So, when Scott started (whining) lamenting about not having an idea for a blog post, I suggested a “What I’m Into” post.  Of course he pooh-poohed it, but couldn’t think of anything better, so I asked him to plug in his dead laptop and I told him that I would write one for him. 
Here goes.

  1.  What he’s reading… Not much.  I mean, he’s got this one book about Robin Hood that I can’t really remember the name of right now and I don’t feel like asking him even though he’s sitting on the couch feeding his cows on his Hay Day app… which gives me number two:
(This is Scott, I read the "guest" blog my wife wrote and decided that I would add a few comments where they were needed. First of all, I'm reading "Hood" by Stephen Lawhead. I'm also reading Marvel Epic Collection of Thor.) 
  1. What’s his favorite app… Not Hay Day, until I badger him to fill my boat crates. He mostly just reads newspapers (digital, not print). Or he’ll turn on a TV Show…
  1. What TV Shows is he watching… He likes a couple of popular sci-fi/post-apocalyptic shows that are on regularly, but other than that, what we are watching as a family right now is “Face Off” (No, NOT the Nicholas Cage film that I never saw, but I feel like looked super weird – a face transplant?  What?)  It’s a reality show on the SyFy channel where contestants who are mega-talented compete against each other to create the coolest movie special effects makeup.  We usually watch this while we eat dinner.
(Scott again - I was watching Daredevil on Netflix and, since I completed that, I'm watching Luke Cage now. I'm also watching Colony with Liz.)
  1. What Scott’s eating… for the past month our oven has needed a new ignitor so for a while it was stove top meals only. I like to make desserts a few times a week, and so it’s been all about Rice Krispy Treats, No-Bake Cookies, and Puddings.  We just got it repaired on Tuesday, so maybe I’ll make him a cake this weekend (Cake is Scott’s Love Language.)
  1. What he’s digging… I just asked him this, and he responded, “My grave.” Well.

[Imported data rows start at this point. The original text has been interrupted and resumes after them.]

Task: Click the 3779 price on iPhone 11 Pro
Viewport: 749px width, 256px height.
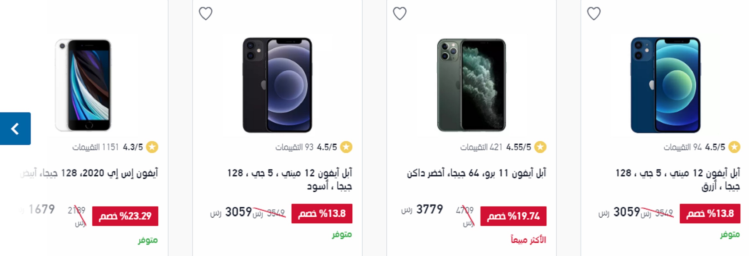Action: pos(429,210)
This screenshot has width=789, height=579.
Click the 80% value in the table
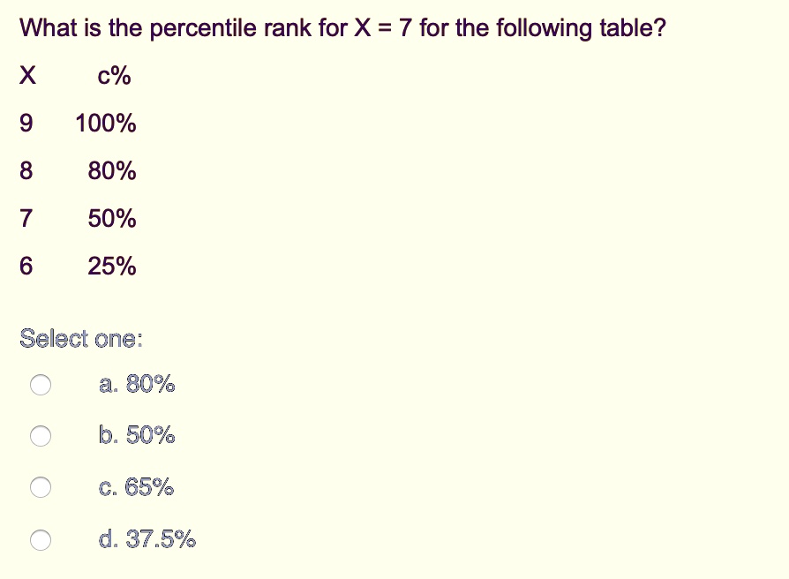tap(112, 170)
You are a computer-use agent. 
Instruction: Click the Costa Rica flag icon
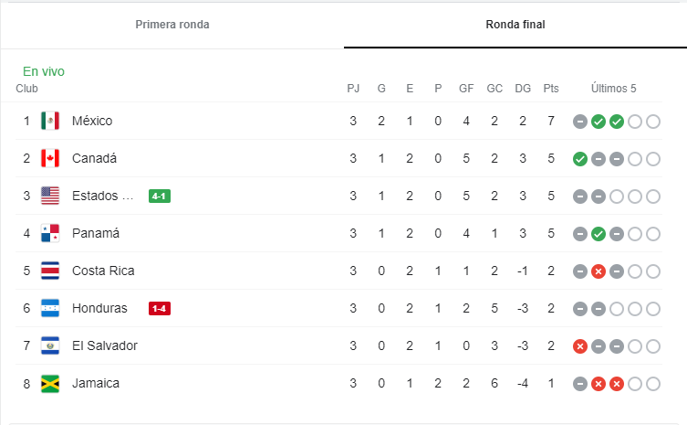(x=50, y=271)
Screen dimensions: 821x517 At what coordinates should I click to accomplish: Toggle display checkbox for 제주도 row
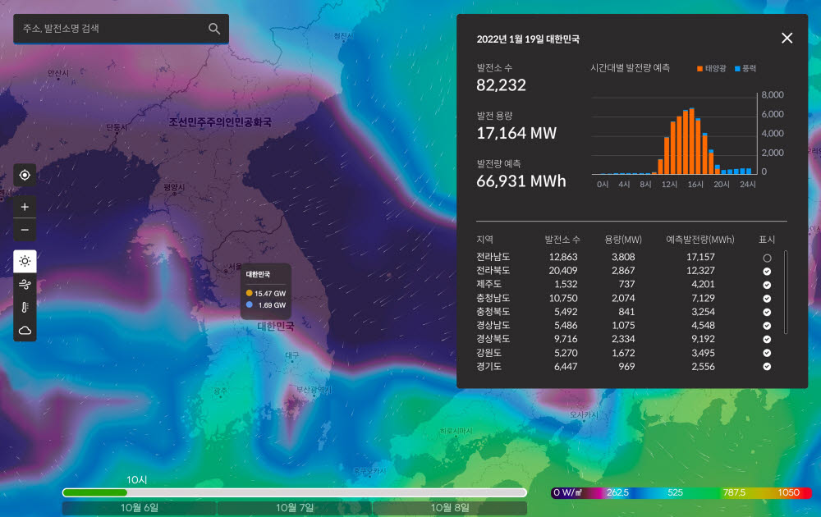(767, 285)
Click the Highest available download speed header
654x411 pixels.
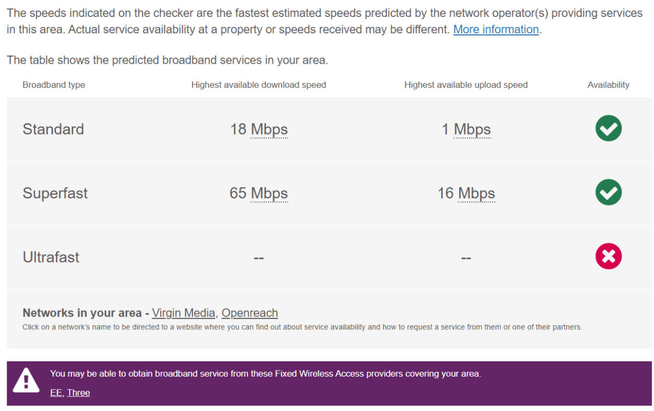(x=259, y=85)
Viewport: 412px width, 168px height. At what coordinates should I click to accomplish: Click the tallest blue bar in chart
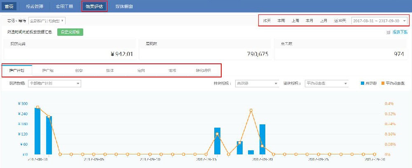tap(37, 131)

  1. What’s annoying him – He claims “People and their outrage.” And, the girls were watching Moana (the new Disney movie that’s available for rent), so earlier he was annoyed with the singing, and then one kid has been in the grumpiest mood all day long, and so he was annoyed at that. Once she finally got tucked into bed, we saw a smile, so I think she was tired – (Side-note: If hunger-anger is “hangry,” is tired-anger “tangry”? Something I’m pondering).
  1. What Scott’s pondering – “How did I get here?” In life? On the couch? Hmmm.

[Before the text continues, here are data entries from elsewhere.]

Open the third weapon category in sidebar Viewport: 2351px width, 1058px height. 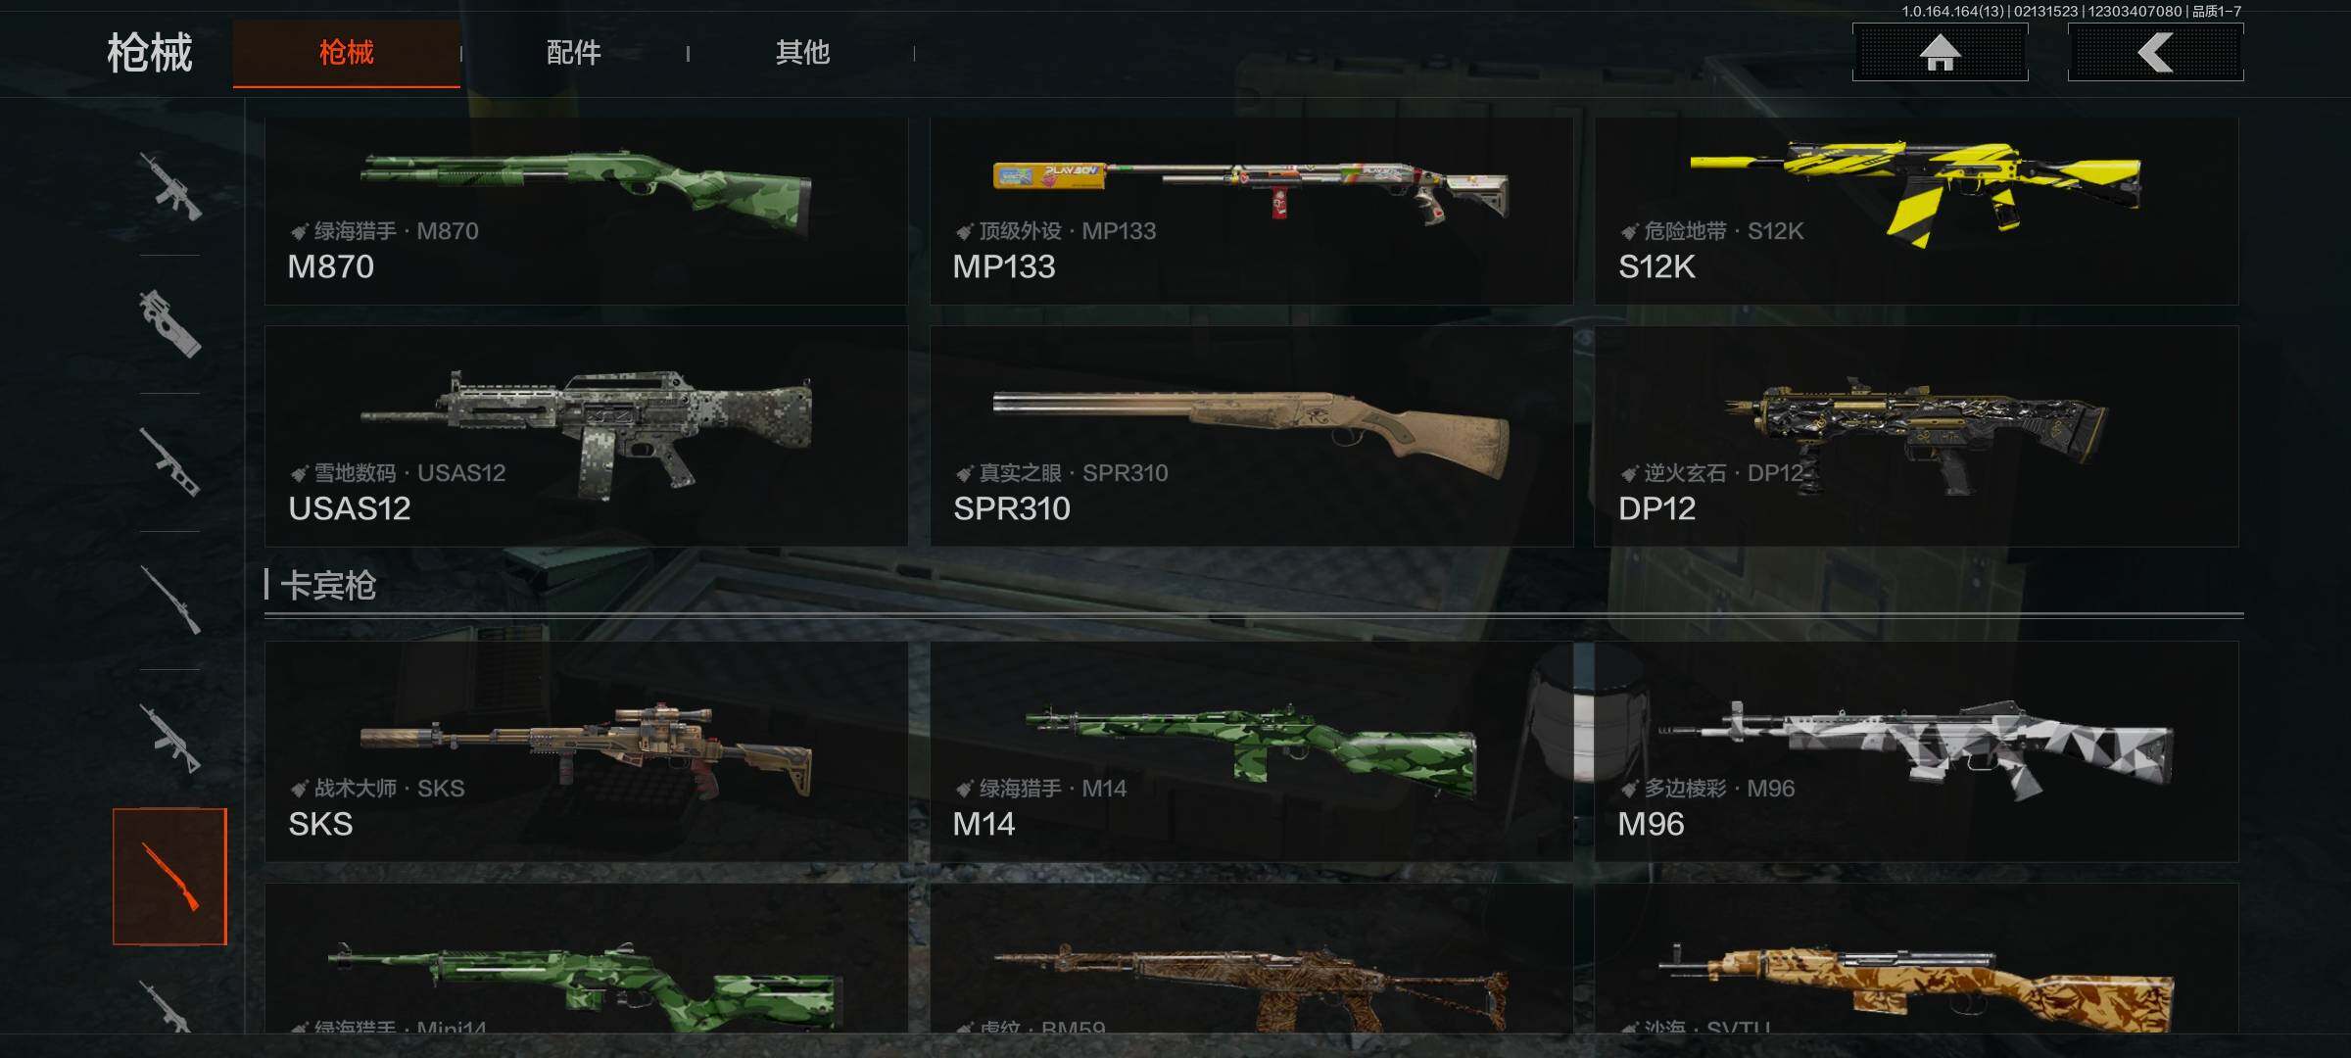click(x=169, y=462)
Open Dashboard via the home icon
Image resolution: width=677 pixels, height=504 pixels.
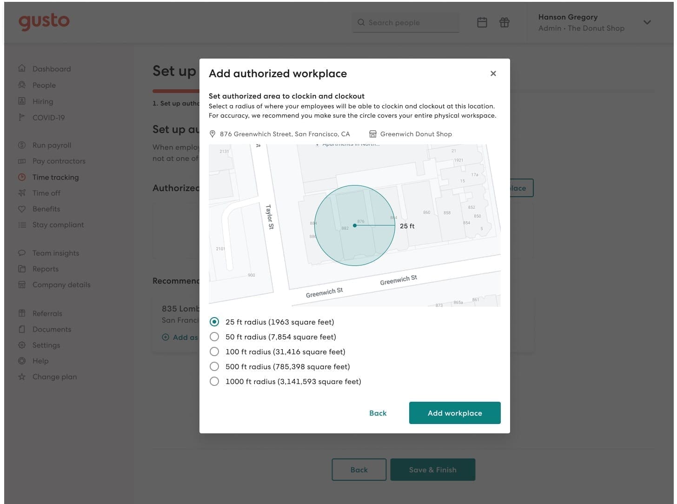[22, 68]
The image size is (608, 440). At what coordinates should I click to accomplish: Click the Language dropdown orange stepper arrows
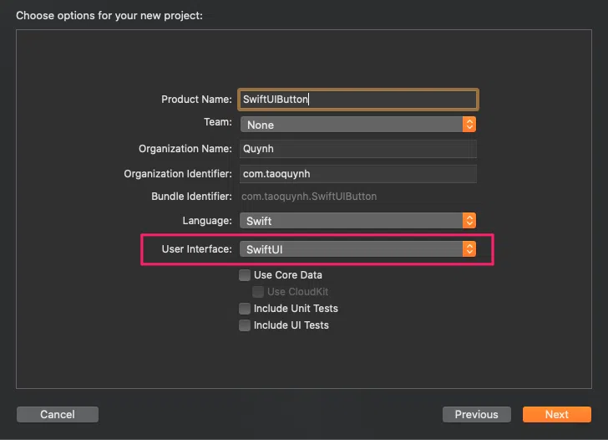[469, 221]
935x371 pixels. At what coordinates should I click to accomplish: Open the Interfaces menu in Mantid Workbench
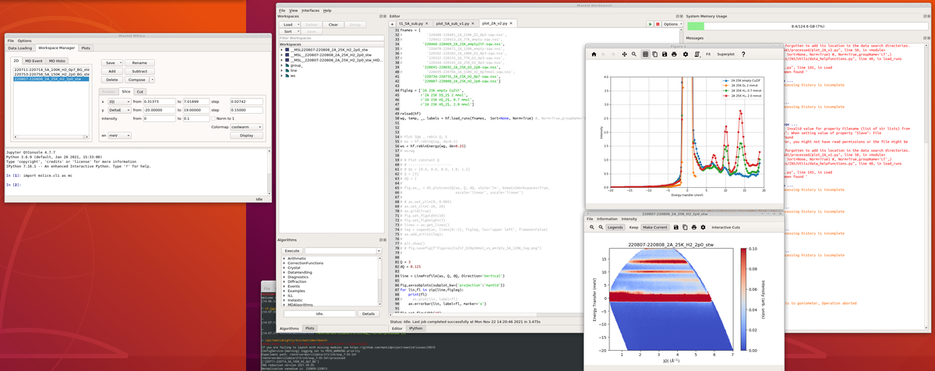coord(310,10)
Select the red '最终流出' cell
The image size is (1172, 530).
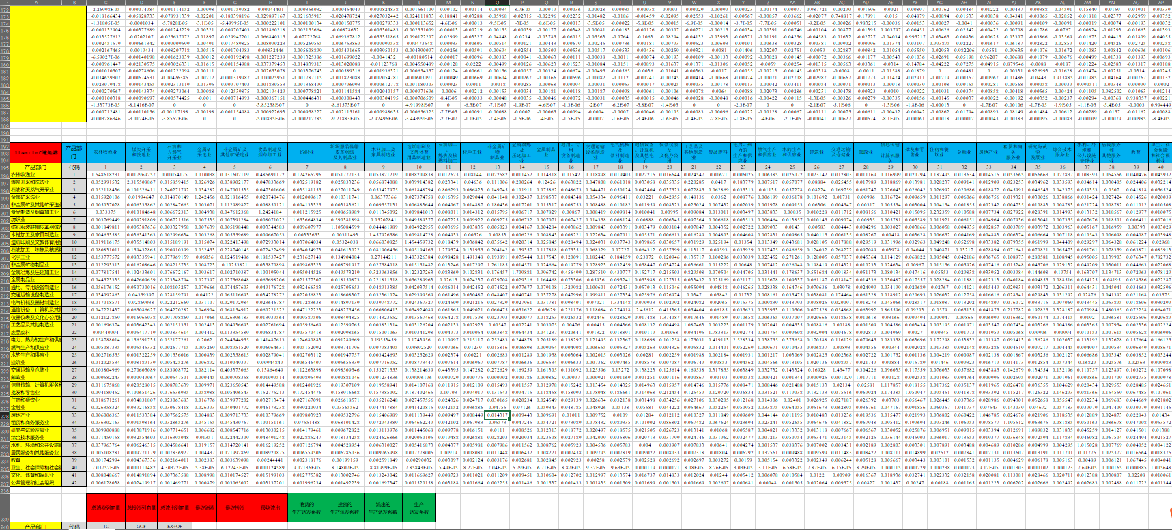tap(270, 507)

  1. What product he will recommend even though there’s no affiliate link and he’ll get no money for it: Mousse.  For your hair. He said that it doesn’t make your hair as greasy as gel.  (Seriously, that’s what he said.)
(It's me again. When she asked the question, I gave a sarcastic answer. Apparently, she didn't pick up on it. Still not sure what she was asking, and I was too lazy last night (I'm writing it this morning) to ask her to clarify.)

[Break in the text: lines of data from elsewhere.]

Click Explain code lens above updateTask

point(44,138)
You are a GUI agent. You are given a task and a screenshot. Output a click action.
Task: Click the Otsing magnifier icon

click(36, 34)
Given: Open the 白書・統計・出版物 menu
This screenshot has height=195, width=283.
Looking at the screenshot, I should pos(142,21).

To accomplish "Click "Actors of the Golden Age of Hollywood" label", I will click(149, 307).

  1. What he’s planning for the future…  “What am I planning for the future?!  Getting my book published!" and then more ranting.
  1. What’s inspiring him – “Nothing,” apparently he’s feeling uninspired right now.  Maybe he’ll feel more inspired when I tell him I’m going to make him a cake this weekend!
    ... well, I just told him that and he said it still didn’t make him feel inspired.  Now, he just saw our cat, Tom, started cuddling him and said that Tom inspires him because he always finds the strength to get up every day despite the abuse love that our girls inflict upon him. Tom always has it in him to swat at the girls or meow loudly at them or even sometimes bite them. Then, he (Scott, not Tom) ranted (sarcastically, I think) about how a mosquito inspires him.  I think it’s time to end this – I feel somewhat mocked about my inspiration question.
Well, I tried my best to make Scott’s blog like the blogs that I read… Did I succeed? Only you can decide.  Regardless, he can’t (whine) lament about not having a blog to publish tomorrow morning (that would be today, if you are reading it). Sometimes a wife has to take things into her own hands.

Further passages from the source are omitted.